Inclusive Agile can help you evaluate what to do, and who to hire to improve your overall software quality.
What follows is a short narrative of how I’ve seen this play out again and again. The punchline of the story is that hiring a Quality Assurance team will not do anything to improve software quality if you are not willing to look at the entire system and mature the overall quality culture of your company.
A quality culture transformation requires an agile transformation. You can’t have one without the other.
This can easily be a 7 figure mistake in the first year of hiring a QA team and it’s possible that you may not need to hire any additional staff to improve your quality today.
Our Tale of Woe -
Really Cool Company LLC. hires software engineers to build a widget.
After some early successes, and maybe even a few paying customers, the team adds more features.
Then, they integrate with one or more 3rd parties to handle even more awesomeness. Fairly quickly, there is too much complexity for these extremely talented software engineers to keep track of it all. Bugs happen. Dates slip.
Customers get annoyed, then frustrated, then angry.
Our intrepid engineers do their best to keep up with new enhancements and bug-fixes but they spend most of their time just verifying that they didn’t break the increasingly large code base and features.
Leadership gets annoyed, then frustrated, then angry.
Why is this taking so long? Why can’t we get clean releases out reliably? Why are we paying our super expensive developers to run manual tests over and over again? We’re wasting hundreds of thousands (or even millions!) of dollars!
This can’t continue.
Leadership decides this means they need to hire specialists to reduce the testing load from development and find the errors before they get to the customers.

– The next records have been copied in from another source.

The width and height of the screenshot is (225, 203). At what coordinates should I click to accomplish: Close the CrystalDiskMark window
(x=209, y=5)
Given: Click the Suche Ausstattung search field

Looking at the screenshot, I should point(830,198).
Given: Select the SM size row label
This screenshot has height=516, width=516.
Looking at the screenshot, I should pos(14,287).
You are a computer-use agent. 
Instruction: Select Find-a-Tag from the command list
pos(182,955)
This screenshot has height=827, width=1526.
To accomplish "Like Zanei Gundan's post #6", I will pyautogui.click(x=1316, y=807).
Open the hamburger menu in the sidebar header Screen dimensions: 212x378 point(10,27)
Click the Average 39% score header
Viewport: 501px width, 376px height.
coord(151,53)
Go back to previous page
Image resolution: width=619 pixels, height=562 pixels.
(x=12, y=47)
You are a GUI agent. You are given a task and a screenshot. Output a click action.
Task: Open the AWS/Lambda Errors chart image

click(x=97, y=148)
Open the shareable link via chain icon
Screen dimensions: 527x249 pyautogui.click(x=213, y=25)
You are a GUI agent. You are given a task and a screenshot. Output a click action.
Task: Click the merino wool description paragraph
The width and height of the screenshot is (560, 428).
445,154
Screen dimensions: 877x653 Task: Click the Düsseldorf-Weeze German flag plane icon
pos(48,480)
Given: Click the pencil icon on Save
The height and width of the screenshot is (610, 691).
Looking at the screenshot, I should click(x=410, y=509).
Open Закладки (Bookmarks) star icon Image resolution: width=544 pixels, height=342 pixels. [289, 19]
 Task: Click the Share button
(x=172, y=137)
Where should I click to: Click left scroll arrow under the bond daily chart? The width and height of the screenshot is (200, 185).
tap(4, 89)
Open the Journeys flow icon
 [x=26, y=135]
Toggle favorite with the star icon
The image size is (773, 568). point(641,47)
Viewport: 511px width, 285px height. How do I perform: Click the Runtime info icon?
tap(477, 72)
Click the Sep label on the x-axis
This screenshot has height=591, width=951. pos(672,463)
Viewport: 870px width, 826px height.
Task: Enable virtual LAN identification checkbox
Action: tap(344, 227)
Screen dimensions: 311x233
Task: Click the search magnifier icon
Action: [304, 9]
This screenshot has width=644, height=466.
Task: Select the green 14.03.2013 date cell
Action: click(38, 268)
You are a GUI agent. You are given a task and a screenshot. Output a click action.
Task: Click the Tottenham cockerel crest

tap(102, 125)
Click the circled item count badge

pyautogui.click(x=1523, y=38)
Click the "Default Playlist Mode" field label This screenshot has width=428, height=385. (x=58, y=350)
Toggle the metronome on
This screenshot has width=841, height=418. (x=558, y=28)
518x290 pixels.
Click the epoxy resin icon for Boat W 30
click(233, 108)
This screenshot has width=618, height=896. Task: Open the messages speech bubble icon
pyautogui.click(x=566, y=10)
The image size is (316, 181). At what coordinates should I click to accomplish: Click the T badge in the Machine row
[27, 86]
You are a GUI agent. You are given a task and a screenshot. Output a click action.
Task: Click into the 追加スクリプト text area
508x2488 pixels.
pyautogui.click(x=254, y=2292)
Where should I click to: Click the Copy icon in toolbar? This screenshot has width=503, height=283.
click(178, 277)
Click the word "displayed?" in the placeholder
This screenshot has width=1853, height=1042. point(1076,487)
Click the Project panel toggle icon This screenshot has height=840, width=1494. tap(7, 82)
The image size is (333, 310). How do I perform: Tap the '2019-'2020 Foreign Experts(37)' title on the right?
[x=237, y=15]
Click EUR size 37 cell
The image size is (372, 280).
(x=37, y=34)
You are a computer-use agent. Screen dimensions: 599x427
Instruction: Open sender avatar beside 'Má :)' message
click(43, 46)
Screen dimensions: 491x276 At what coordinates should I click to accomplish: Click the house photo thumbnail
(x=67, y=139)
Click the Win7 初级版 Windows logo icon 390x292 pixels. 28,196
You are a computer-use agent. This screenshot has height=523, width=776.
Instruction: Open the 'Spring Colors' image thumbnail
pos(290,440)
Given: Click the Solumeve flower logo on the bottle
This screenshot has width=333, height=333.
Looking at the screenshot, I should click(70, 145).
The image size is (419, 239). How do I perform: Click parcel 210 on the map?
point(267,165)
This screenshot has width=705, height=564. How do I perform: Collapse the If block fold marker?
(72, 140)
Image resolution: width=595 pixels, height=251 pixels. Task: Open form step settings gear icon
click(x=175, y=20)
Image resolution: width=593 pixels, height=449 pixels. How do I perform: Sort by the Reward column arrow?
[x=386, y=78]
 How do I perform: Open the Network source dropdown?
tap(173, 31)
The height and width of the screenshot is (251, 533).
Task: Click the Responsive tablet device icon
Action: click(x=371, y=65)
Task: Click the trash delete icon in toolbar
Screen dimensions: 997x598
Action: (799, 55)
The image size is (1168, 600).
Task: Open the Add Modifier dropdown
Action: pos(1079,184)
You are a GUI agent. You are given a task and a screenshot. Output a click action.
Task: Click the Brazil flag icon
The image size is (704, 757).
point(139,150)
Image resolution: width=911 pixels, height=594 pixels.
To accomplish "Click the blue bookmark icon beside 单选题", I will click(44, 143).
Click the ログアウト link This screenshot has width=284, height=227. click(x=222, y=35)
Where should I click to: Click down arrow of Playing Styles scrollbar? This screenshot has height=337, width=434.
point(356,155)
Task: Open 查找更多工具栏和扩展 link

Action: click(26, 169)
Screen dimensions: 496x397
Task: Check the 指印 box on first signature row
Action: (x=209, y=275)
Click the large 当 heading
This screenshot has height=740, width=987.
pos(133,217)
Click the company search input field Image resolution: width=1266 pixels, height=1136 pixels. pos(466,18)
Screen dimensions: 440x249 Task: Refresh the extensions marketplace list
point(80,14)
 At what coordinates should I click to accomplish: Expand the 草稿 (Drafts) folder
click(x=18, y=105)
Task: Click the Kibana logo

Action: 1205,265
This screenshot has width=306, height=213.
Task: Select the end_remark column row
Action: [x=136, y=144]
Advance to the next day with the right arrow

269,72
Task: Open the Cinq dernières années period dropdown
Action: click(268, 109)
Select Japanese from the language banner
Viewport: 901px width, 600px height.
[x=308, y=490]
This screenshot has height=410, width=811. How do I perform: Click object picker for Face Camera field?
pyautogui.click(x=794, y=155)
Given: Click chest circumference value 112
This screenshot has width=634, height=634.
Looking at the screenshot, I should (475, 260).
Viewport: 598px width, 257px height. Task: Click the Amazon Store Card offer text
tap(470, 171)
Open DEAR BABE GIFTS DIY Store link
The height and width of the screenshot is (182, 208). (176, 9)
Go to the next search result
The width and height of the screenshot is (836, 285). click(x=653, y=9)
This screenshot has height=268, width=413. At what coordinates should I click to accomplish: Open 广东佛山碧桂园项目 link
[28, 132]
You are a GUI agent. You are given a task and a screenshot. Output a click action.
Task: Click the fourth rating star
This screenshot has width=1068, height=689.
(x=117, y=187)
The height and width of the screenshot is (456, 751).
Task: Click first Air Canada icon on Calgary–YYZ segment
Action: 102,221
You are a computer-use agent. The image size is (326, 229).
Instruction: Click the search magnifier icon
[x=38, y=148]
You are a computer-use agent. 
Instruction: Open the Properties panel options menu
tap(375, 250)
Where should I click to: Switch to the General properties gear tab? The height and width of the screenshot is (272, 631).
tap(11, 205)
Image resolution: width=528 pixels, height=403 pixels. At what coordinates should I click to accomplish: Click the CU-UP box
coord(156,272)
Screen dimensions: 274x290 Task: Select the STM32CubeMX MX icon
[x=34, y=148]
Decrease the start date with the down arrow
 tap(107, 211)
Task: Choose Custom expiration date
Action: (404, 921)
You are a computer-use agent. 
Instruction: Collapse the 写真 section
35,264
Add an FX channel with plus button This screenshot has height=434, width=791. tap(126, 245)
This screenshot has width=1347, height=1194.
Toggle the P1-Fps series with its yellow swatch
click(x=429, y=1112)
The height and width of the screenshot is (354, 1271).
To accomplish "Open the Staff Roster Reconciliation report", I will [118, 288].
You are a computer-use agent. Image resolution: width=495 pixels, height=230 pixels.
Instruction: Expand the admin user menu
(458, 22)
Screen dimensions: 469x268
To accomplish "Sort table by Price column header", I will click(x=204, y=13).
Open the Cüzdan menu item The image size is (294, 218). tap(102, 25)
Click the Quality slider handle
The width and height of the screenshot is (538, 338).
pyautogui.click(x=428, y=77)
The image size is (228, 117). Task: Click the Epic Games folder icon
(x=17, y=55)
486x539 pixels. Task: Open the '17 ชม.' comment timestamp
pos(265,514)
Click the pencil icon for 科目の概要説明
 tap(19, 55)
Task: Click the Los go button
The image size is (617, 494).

It sounds like a logical next step, so a Quality Assurance or Quality Engineering (QE/QA) team is hired.
Leadership hopes these specialists can come in fix the software quality issues they are facing.
The starry-eyed test engineers show up ready to test and create awesome automation. The developers breathe a sigh of relief and with gusto start throwing code “over the wall” for the testing team to catch.
We’re finally moving again! Development rejoices, leadership rejoices.
The customers do not rejoice.
Each release seems to take much longer now and it seems just as many bugs are making it to production.
Wait what? — I thought our problem was that we were diverting our developers to testing tasks and not testing throuroughly enough. Why didn’t this fix it?
Software quality did not improve because all we did was add people to tell us what was broken, instead of addressing the systemic issues that cause poor software to begin with. A quality culture transformation requires an agile transformation. You can’t have one without the other.